Mumbai police on Friday said they were finding it difficult to substantiate the South African model's claim that she had been drugged at a suburban Vile Parle hotel late last month before her assailants picked her up and raped her for two days.

"The woman's claim of having been drugged does not find any substantiation so far," Mumbai Police Commissioner A N Roy told PTI in Mumbai.

Roy said he was yet to see the forensic report, and therefore it would be improper for him to comment on its findings. Meanwhile, a senior police official said hotel records indicated that the woman consumed a couple of Vodkas, beer and cocktails in her brief stay at the pub.

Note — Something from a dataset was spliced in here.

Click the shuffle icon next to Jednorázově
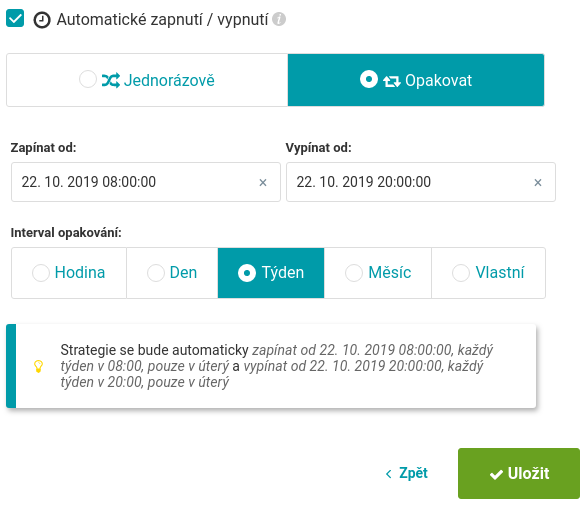111,80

"The quantity of alcohol she consumed, and the variety she ingested, is sufficient to immobilise even a strongly built person, while the model was a short-structured person," he said.

"The model claims she was drugged on December 27 and raped for two days. She lodged a complaint on December 29 and her blood samples may have been taken after that. In such a condition, the possibility of tracing the drug in the blood is very difficult," another police official said.

"Also, there was a heavy dose of alcohol in her blood and possibility of the body system flushing out the drug along with the alcohol cannot be ruled out," he added.

The South African model, a Bollywood aspirant, had gone to meet the owner of Hotel Bawa International in Vile Parle on December 27, when she claimed she was drugged through a spiked drink by two persons at the hotel's pub 'Avalon'. The woman claimed that the two suspects, Suresh Krishnani and Sunil Morpani, allegedly kept her in illegal confinement for two days in several hotels in Kalyan in neighbouring Thane district and raped her repeatedly.

Police sources said the woman's claim that she was administered a drink spiked with drug, 'may not be true,' and that she could have been lured in an inebriated condition.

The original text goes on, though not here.